(Stored dataset items)
** start **

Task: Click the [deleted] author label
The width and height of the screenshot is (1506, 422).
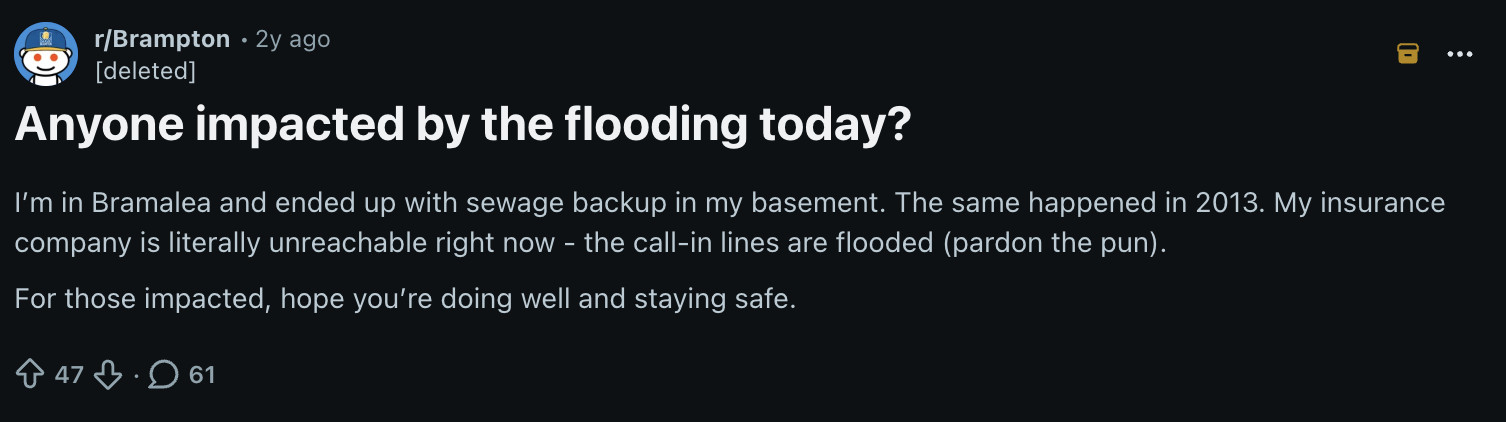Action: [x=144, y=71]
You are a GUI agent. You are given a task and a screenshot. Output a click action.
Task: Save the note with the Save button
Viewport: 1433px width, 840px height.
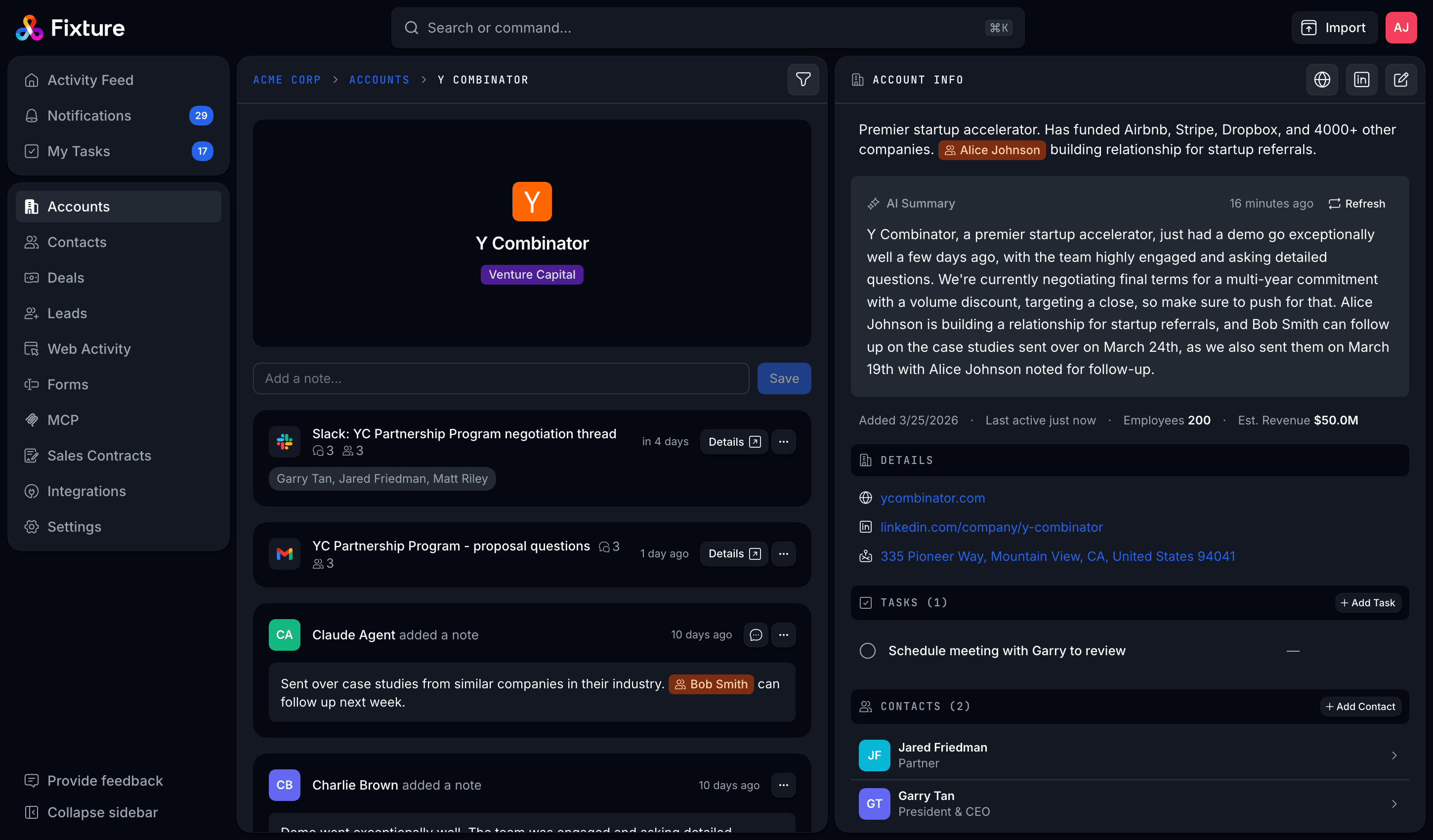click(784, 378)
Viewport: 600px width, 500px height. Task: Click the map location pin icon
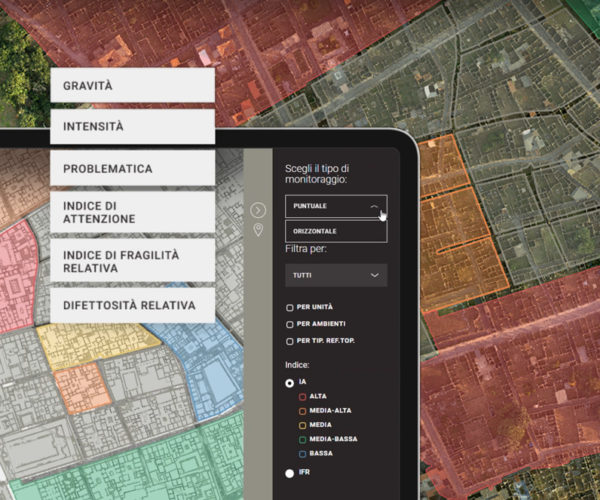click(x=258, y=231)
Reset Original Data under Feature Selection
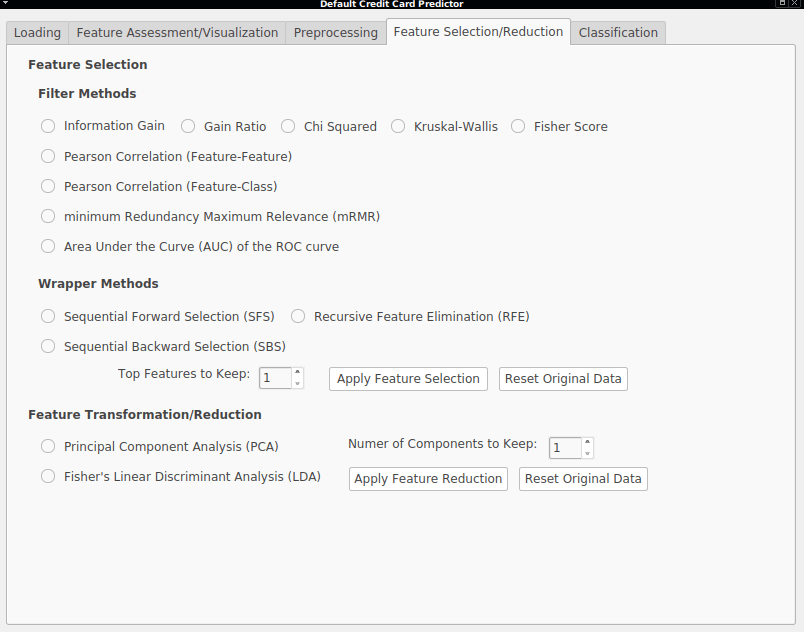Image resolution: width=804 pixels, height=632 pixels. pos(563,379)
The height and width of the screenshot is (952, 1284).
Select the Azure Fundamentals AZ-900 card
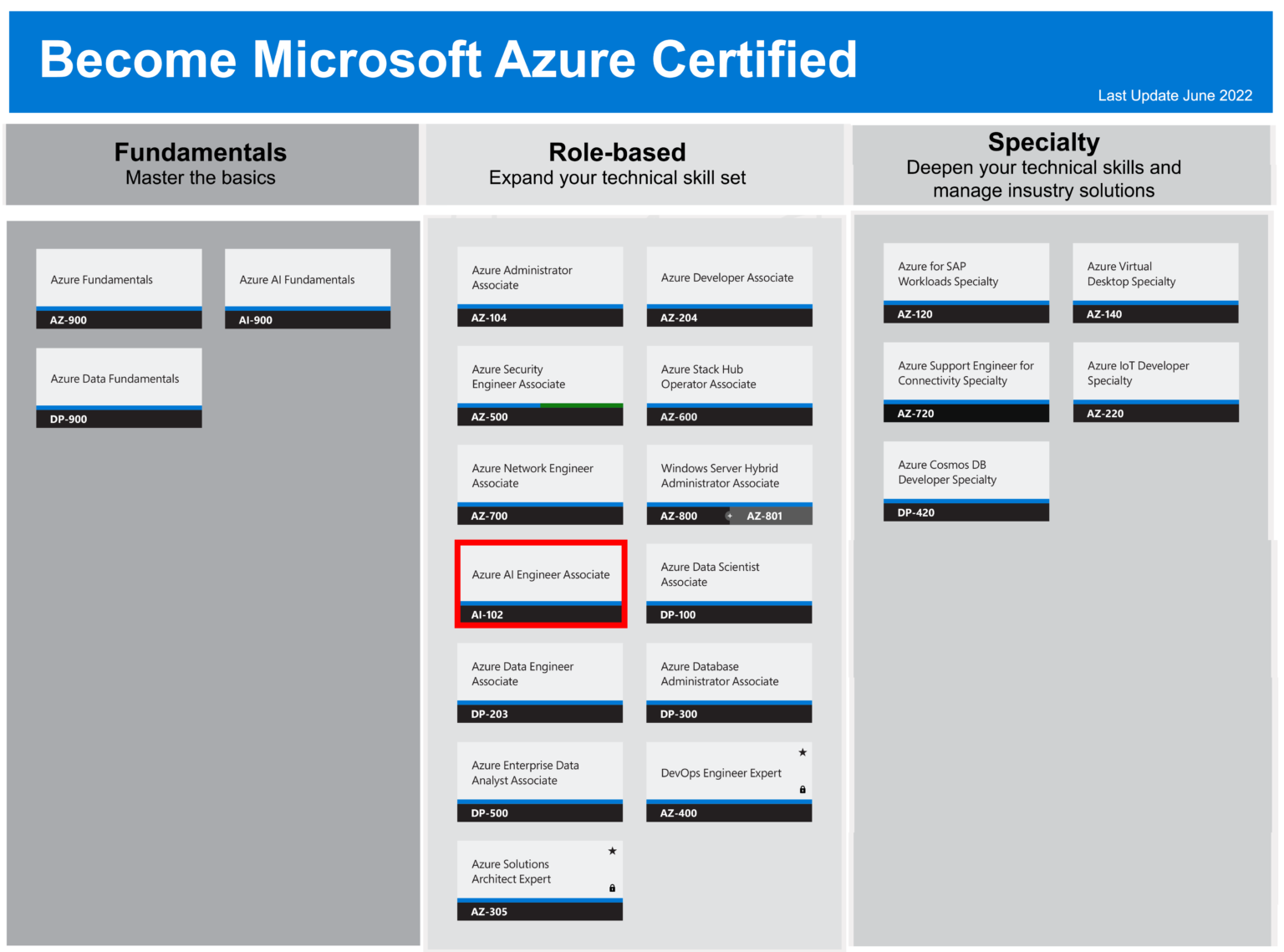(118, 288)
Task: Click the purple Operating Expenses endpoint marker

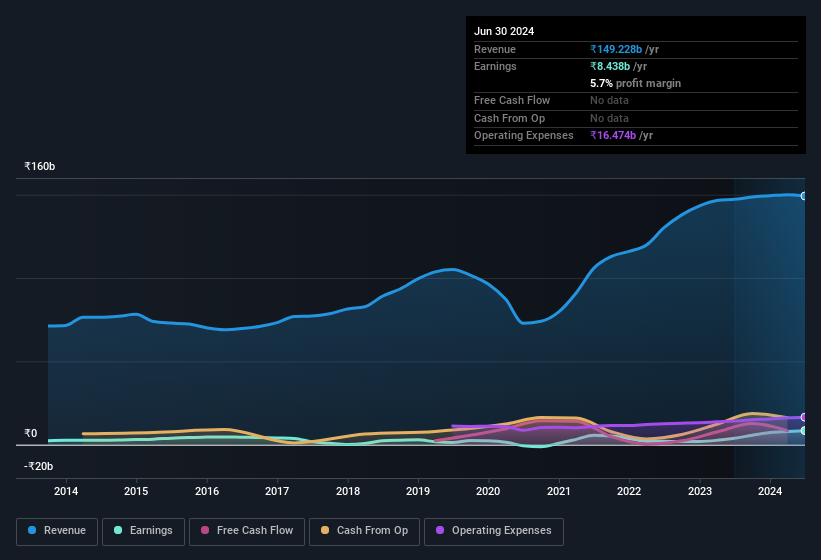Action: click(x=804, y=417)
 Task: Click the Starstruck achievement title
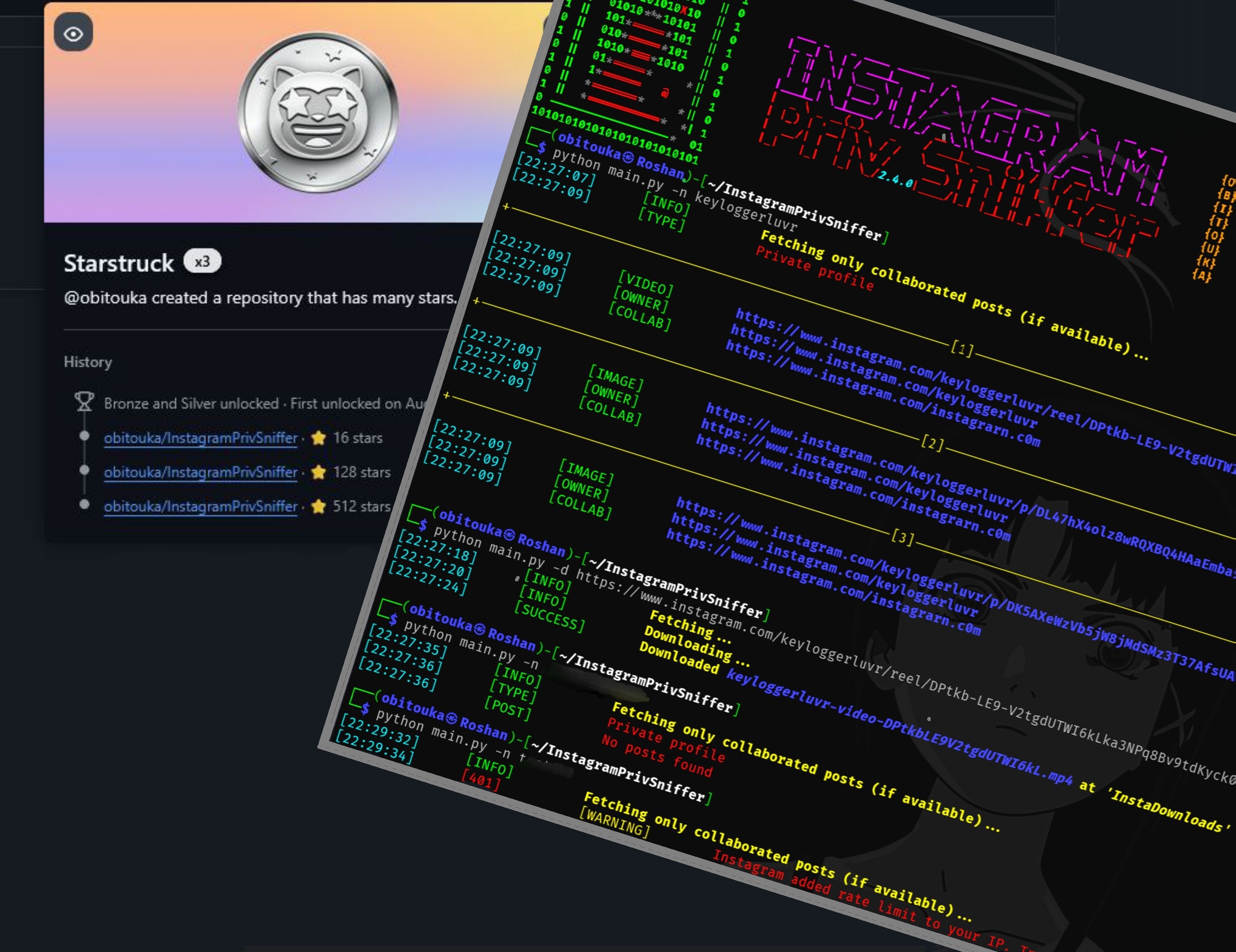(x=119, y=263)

** end **

Objective> Update every item above by changing "screenshot" to "screen capture" and keeping everything else the same, and omit the pictures from your answer.

Written answer>
Task: Click the [deleted] author label
The width and height of the screen capture is (1506, 422).
Action: [x=144, y=71]
You are a GUI agent. You are given a task and a screen capture. Output a click action.
Task: Save the note with the Save button
Viewport: 1433px width, 840px height.
click(784, 378)
Viewport: 600px width, 500px height. Task: Click the map location pin icon
click(x=258, y=231)
Reset Original Data under Feature Selection
Image resolution: width=804 pixels, height=632 pixels. pos(563,379)
The height and width of the screen capture is (952, 1284).
Select the Azure Fundamentals AZ-900 card
(118, 288)
Task: Click the purple Operating Expenses endpoint marker

Action: click(x=804, y=417)
 Task: Click the Starstruck achievement title
(x=119, y=263)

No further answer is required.